Upgrading GlusterFS from Wheezy to Stretch

Posted on December 20, 2016
Tags: GlusterFS, Debian Wheezy, Jessie, Stretch

We are about to upgrade one of our GlusterFS-based storage systems at work. Fortunately, I was worrying about the upgrade procedure for the Debian packages not being tested by the maintainers. It turns out I was right. Simply upgrading the packages without manual intervention will apparently render your GlusterFS server unusable.

Basic setup

I have only tested the most basic distributed GlusterFS setup. No replication whatsoever. We have two GlusterFS servers, storage1 and storage2. A peering between both has been established, and a very basic volume has been configured:

storage1:~# gluster
gluster> peer status
Number of Peers: 1

Hostname: storage2
Uuid: 2d22cc13-2252-4cf1-bfe9-3d27fa2fbc29
State: Peer in Cluster (Connected)
gluster> volume create data storage1:/srv/data storage2:/srv/data
...
gluster> volume start data
...
gluster> volume info

Volume Name: data
Type: Distribute
Volume ID: e2bd5767-4b33-4e57-9320-91ca76f52d56
Status: Started
Number of Bricks: 2
Transport-type: tcp
Bricks:
Brick1: storage1:/srv/data
Brick2: storage2:/srv/data

For the test setup, I populated the volume with a number of files.

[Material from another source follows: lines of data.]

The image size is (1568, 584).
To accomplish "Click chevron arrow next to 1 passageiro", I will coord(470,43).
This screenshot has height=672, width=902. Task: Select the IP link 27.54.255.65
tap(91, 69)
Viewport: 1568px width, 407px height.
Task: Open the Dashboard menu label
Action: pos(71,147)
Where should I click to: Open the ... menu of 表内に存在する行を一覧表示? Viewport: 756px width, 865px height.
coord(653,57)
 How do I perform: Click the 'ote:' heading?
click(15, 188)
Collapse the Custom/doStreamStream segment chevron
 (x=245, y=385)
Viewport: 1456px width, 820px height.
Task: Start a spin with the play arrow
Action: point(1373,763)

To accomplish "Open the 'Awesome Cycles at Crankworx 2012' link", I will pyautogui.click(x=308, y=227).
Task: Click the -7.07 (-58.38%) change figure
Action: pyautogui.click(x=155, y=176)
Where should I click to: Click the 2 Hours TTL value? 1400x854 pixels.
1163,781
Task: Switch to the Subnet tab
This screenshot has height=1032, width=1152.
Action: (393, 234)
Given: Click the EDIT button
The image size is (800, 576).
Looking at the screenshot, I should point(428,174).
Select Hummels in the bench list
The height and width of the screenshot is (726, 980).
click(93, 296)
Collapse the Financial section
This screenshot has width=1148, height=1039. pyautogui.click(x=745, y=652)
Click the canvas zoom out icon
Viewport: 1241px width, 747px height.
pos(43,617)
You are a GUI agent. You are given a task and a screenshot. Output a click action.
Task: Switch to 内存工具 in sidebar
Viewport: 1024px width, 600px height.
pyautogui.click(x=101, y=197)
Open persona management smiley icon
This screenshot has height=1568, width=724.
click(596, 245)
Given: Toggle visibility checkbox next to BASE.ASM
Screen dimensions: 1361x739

Upgrading from Wheezy to Jessie

To be save, stop the volume before you begin with the package upgrade:

gluster> volume stop data

And now perform your dist-upgrade.

After the upgrade, you will have to perform two manual clean ups. Both actions have to be performed on all storage servers.

/etc/glusterd is now /var/lib/glusterd

The package maintainers have apparently neglected to take care of this one. You manually need to copy the old configuration files over.

storage1:~# cd /var/lib/glusterd && cp -r /etc/glusterd/* .

Put volume-id in extended attribute

GlusterFS 3.5 requires the volume-id in an extended directory attribute. This is also not automatically handled during package upgrade.

storage1:~# vol=data
storage1:~# volid=$(grep volume-id /var/lib/glusterd/vols/$vol/info | cut -d= -f2 | sed 's/-//g')
storage1:~# setfattr -n trusted.glusterfs.volume-id -v 0x$volid /srv/data

With these two steps performed on all GlusterFS servers, you should now be able to start and mount your volume again in Debian Jessie.

Do not forget to explicitly stop the volume again before continueing with the next upgrade step.

Upgrading from Jessie to Stretch

After you have dist-upgraded to Stretch, there is yet another manual step you have to take to convert the volume metadata to the new layout in GlusterFS 3.8. Make sure you have stopped your volumes and the GlusterFS server.

storage1:~# service glusterfs-server stop

Now run the following command:

storage1:~# glusterd --xlator-option *.upgrade=on -N

Now you should be ready to start your volume again:

storage1:~# service glusterfs-server start
storage1:~# gluster
gluster> volume start data

And mount it:

client:~# mount -t glusterfs storage1:/data /mnt

You should now be running GlusterFS 3.8 and your files should still all be there.